ガエルくんの映画かと思って観ていたら、見終わってみると、元妻ソフィア(アナリア・コウセイロ)がほとんどの物語を展開させていき、ガエルくん演じるリミニは、ただただソフィアの圧倒的な思いに翻弄され、過去へ過去へと引き戻されていくという、邦題よりも原題の「EL PASADO(THE PAST)」そのものの映画でした。
翻訳家のリミニが味わう人生の流転(?)は、並べてみると何とも凄まじいもので、離婚、新しい出会い、女の死、再び新しい出会い、子供の誕生、元妻による子供の誘拐と女の別れ(女からの拒絶)、孤独と生活の崩壊、元妻との再出発、そして、その間に翻訳家としては致命的な言葉の記憶の喪失が進行していくという、言葉にしてみると、あまりにドラマチックで、こんな映画見たくないと思わず叫んでしまいそうです。
ところが、監督がすごいのか、あるいはラテン系(アルゼンチン)文化のなせる技か、はたまたガエルくんが全く演技をしないせいか(笑)、全然そんな感じはしないんですね。実にすっきり爽やか(大笑)に進んでいきます。
要は、元妻ソフィアが、離婚後も執拗にリミニにつきまとい、意図があるのかどうかは定かではありませんが、リミニの新しい出会いをぶち壊していくという物語です。そして、これまたよく分からない不思議な展開ですが、ソフィアは、女の元を去った男を再び元に戻す女達の集団を主宰している(のかな?)という、いわゆる女の執念は怖いといったことをやっているのかというとそうでもない、とにかく不思議な映画でした。
でも、面白かったです。やっぱり、監督の手腕ですね。
展開の速さは凄いです。男と女、余計なものはいらない、出会って惹かれ合ったら、即セックス、そして一緒に暮らす、てな感じですね。
編集も凄いです。一緒に暮らしていて、いきなりお腹の大きな女のカット、ん?と思っていたら、次は出産シーンとなりますし、子供がソフィアに連れ去られてしまったと思ったら、何と次は、女の弁護士から、女と子供に近寄らないとの誓約書(?)にサインを求められるシーンといった具合で、その鮮やかさといったら、驚嘆ものです。

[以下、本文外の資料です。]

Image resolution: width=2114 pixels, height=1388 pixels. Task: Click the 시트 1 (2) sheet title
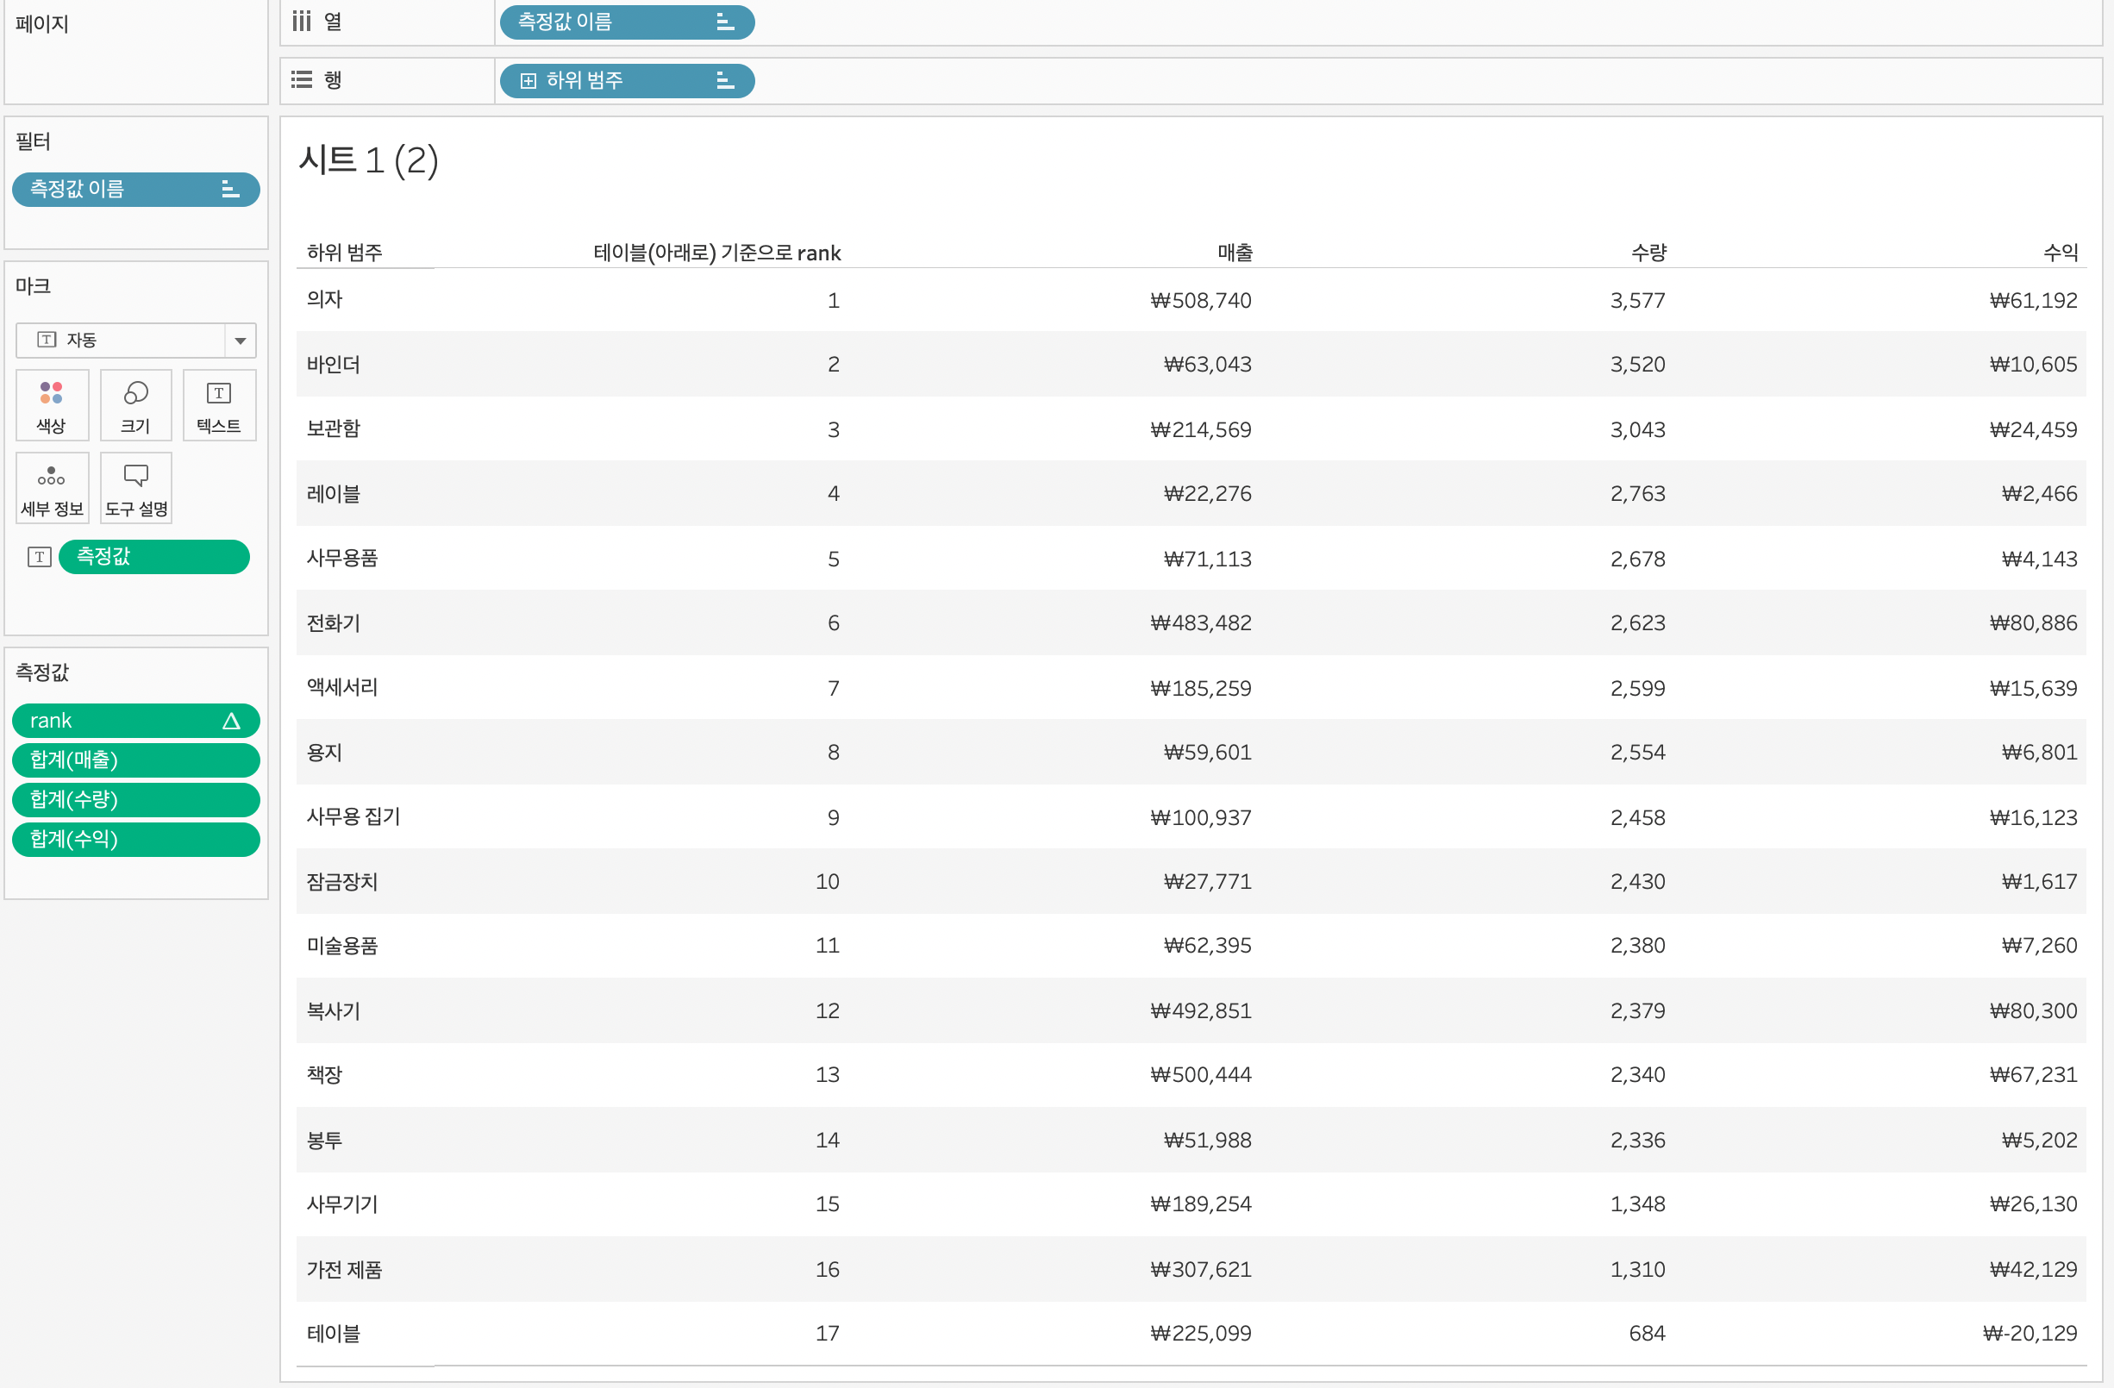click(368, 161)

でも、全然抵抗なく、ホントにすっきり観られました。ラストシーンを除いて…。
ソフィアが、離婚後に、互いの写真を分け合うことにしきりにこだわっており、ラスト近くで、リミニがその分類をするのですが、自分の子供の写真もその中にあり、それをポケットに入れ、意味ありげにソフィアを見て、部屋を出て行くシーンで終わるのですが、あれは、いったい何?
もう一度観ないと分からない。でも、まあいいか…。